Unilever is another conglomerate aiming to gain traction in China by harnessing the potential and the selling power of brand Korea. The conglomerate recently acquired Carver Korea, the parent company of Korean cosmetics firm A.H.C. from Goldman Sachs and Bain Capital Private Equity for a record $2.7 billion in September.
“Unilever has been losing the market share in China since 2004. Back [then,] they had a market share of 4.4 percent but now it’s less than 3 percent. By acquiring that brand but they are trying to gain more shares in China,” said Soomin Kang, a retail analyst specializing in the cosmetics sector at Cape Investment & Securities.
While Unilever is not a traditional luxury brand, experts believe the firm has plans to position A.H.C. as a premium brand in China. For instance, rather than having Korean entertainer front their campaign like most brands, A.H.C. hired American actress Anne Hathaway to be their face. The brand’s unique positioning with a Western ambassador, plus its higher price points hint at A.H.C’s aspirations to become a luxury brand.
Under this strategy, A.H.C. became the best-selling cosmetics brand on Tmall during Singles’ Day last week when sales rose by 240 percent, according to Yonhap News. The brand previously experienced a 174 percent jump in annual sales from 156.5 billion ($144.5 million) won in 2015, to 429.5 billion won in 2016. “In terms of skincare products, Korean brands are much more popular than Estee Lauder, L’oreal, and Chanel in China,” said Soomin Kang. “It’s because they’re much more focused on skincare,” she said adding that Western brands are better for makeup in due the variety of color palettes.

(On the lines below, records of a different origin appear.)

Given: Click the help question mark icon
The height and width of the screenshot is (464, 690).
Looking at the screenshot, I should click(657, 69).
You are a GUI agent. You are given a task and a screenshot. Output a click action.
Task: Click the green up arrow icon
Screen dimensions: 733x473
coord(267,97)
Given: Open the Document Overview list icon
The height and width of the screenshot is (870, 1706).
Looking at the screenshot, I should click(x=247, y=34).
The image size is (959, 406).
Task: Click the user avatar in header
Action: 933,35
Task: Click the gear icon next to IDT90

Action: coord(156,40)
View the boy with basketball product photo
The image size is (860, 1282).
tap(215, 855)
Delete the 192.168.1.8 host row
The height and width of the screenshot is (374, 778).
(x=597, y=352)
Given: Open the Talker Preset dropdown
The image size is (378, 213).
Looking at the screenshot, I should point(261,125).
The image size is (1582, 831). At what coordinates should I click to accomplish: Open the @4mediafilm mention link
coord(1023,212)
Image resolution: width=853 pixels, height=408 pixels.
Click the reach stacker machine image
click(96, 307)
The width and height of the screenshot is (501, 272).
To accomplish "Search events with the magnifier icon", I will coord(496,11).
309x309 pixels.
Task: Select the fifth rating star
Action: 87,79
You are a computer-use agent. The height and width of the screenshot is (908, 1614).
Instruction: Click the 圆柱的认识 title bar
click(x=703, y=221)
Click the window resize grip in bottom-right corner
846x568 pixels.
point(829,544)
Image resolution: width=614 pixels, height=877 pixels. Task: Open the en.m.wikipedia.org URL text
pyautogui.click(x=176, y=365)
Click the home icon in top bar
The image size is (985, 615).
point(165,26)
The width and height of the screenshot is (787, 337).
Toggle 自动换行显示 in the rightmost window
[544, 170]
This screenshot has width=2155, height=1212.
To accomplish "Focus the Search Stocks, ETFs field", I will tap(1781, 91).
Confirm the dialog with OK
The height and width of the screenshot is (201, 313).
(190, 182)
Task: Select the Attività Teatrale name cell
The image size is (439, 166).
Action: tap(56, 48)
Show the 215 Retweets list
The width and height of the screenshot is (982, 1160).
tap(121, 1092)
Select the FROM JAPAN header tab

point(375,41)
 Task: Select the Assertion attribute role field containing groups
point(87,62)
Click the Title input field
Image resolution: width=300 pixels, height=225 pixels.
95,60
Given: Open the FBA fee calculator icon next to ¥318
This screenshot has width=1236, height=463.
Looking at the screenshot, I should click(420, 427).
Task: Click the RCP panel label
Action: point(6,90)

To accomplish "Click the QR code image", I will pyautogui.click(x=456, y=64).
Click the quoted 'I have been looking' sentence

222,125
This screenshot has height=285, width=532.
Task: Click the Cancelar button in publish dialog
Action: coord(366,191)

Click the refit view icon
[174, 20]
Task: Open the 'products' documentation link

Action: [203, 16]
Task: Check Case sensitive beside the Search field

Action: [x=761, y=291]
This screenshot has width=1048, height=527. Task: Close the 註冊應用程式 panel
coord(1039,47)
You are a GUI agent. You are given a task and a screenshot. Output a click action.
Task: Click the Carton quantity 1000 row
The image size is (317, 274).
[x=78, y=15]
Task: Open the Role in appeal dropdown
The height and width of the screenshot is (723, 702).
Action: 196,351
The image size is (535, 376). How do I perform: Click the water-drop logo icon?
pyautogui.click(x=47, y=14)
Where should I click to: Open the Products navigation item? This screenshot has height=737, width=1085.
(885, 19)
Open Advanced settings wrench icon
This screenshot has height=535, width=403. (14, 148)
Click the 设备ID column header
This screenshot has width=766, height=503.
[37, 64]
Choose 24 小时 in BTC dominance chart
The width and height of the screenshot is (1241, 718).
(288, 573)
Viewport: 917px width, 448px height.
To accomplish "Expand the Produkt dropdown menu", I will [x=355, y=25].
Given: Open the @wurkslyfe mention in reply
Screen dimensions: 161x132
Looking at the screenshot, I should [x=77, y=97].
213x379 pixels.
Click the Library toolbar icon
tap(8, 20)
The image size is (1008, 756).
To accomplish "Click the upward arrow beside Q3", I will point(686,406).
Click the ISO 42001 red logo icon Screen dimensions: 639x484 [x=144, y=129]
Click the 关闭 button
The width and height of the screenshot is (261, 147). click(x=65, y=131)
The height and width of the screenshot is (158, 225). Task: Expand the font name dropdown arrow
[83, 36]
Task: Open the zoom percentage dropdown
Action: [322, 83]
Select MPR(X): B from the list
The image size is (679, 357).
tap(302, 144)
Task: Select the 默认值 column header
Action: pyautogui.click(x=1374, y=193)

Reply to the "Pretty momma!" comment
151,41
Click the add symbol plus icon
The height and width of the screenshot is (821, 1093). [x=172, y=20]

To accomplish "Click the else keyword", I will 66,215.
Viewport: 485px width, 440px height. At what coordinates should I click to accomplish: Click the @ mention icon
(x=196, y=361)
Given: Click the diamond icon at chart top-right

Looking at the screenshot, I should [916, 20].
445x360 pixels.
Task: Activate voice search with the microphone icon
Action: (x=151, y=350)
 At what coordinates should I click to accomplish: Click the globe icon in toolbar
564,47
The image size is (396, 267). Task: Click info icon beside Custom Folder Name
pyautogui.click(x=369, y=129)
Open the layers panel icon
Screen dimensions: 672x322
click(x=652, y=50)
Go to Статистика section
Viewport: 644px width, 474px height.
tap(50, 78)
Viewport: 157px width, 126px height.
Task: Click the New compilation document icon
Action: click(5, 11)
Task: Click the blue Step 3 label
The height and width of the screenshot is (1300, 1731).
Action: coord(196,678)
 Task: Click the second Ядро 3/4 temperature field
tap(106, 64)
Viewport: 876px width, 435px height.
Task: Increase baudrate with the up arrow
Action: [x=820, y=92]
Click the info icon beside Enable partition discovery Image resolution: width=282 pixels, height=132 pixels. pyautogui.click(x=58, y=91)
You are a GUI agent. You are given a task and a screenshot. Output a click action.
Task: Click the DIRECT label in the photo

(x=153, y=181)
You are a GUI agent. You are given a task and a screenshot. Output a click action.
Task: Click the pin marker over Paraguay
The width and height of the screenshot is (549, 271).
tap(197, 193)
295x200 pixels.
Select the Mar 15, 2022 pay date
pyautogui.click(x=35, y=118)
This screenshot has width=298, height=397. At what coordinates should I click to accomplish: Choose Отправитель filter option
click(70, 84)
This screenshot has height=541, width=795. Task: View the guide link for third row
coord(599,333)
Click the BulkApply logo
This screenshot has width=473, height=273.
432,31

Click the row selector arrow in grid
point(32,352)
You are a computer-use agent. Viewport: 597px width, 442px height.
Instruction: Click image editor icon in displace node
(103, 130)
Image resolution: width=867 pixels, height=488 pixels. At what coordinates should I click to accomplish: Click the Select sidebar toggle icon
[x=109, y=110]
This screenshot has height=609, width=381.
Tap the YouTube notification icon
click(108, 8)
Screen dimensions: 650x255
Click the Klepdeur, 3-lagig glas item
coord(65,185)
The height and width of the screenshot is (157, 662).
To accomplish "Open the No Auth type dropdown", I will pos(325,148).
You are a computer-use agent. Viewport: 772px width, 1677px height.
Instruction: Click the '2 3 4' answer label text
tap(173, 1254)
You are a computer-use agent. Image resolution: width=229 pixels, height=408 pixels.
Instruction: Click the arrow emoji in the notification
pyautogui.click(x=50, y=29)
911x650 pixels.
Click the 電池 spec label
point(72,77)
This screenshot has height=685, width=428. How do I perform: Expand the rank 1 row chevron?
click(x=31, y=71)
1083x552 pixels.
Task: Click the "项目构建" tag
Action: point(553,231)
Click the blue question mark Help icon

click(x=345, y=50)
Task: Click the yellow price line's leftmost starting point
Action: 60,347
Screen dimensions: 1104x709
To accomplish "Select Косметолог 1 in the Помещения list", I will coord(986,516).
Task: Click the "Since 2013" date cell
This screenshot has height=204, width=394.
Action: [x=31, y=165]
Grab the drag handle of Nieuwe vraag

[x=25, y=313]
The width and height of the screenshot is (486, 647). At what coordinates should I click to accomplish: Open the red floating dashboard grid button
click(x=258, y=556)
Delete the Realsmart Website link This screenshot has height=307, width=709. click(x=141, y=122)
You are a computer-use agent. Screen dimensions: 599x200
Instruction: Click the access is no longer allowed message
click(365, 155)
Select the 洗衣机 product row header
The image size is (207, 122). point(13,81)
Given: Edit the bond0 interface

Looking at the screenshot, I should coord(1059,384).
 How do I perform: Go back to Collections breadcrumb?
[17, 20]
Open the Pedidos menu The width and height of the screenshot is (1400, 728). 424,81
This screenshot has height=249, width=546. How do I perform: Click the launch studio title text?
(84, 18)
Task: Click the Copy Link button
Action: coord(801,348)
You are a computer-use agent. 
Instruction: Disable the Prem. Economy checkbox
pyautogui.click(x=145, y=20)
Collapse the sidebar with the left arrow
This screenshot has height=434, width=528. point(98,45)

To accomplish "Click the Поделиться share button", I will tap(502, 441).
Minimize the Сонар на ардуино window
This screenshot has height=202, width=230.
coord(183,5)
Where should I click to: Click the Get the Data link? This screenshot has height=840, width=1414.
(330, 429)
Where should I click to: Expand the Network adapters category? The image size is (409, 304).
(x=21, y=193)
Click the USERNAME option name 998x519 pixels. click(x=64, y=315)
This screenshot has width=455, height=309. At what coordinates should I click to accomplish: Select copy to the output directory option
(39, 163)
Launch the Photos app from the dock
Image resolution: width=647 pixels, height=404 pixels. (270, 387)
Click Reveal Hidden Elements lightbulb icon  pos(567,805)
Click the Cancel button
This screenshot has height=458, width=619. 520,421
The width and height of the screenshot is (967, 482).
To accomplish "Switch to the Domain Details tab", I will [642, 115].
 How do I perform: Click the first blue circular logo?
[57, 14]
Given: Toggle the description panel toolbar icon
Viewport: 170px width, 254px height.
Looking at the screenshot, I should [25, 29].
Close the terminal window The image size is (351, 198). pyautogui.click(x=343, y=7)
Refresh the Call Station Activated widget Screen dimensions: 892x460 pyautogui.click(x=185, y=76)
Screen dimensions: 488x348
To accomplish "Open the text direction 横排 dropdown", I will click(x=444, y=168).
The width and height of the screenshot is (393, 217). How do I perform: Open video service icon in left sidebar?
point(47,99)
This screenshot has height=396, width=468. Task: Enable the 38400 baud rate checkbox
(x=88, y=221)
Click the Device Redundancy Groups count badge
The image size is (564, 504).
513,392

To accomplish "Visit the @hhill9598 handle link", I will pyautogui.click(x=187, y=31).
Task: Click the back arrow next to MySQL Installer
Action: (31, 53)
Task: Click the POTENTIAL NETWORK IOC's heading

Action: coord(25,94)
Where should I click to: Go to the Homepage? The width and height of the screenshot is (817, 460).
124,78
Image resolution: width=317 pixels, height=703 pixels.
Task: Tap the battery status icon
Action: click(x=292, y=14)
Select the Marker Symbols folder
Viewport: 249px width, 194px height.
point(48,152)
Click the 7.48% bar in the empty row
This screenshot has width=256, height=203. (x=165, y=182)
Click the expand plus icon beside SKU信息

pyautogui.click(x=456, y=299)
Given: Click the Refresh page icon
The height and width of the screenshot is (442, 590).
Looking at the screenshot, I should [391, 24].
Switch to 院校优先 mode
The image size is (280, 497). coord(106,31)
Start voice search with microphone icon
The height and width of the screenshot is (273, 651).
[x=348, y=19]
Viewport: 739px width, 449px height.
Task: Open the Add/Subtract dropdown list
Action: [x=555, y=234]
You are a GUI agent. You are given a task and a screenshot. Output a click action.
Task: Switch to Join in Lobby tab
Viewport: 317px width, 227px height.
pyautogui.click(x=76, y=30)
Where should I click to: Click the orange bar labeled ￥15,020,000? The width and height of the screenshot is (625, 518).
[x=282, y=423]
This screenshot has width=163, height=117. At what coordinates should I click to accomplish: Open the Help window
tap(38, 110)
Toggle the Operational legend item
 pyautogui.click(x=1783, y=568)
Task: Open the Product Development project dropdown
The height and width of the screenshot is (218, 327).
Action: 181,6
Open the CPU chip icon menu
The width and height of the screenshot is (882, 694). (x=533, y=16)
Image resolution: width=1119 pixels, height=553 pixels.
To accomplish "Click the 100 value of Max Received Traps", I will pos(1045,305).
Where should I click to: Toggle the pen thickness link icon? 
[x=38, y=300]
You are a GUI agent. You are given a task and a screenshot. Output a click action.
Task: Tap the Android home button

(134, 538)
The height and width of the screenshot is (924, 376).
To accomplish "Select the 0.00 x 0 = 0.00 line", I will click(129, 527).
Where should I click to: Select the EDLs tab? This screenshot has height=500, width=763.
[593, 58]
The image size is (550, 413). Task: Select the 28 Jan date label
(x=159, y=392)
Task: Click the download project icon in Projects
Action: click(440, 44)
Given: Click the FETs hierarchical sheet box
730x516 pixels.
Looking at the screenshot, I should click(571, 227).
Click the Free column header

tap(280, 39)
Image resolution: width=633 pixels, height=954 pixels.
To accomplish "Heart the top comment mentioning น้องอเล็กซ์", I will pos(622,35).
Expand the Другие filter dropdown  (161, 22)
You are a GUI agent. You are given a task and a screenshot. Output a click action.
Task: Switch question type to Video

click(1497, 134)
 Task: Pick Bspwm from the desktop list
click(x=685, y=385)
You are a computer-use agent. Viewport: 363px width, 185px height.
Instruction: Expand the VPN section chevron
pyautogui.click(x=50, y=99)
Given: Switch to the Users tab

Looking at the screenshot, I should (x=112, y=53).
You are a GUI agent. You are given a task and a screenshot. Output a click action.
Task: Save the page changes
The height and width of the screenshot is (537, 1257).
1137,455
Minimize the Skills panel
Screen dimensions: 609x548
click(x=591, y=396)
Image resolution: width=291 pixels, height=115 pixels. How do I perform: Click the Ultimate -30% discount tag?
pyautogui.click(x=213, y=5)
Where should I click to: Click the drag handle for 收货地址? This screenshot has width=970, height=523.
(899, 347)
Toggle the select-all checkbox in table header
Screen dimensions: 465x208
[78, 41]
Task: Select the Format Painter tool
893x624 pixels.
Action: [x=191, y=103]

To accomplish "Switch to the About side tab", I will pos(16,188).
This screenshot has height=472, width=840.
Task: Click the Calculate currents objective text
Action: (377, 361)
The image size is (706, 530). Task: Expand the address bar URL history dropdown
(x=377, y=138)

Experts say Western skincare products are no longer as popular among Chinese consumers; search volumes of Western brands on Baidu declined in 2016, “a major indication of waning interest,” according to brand research firm L2. While Asian brands including Korean skincare products have been mentioned in a growing number of consumer conversations on Sina Weibo.
Editor’s note: A previous version of this story incorrectly referred to L Catterton Asia as LVMH’s investment arm. L Catterton Asia is a firm formed through a partnership between LVMH, Groupe Arnault and Catterton. The story has been updated to reflect that.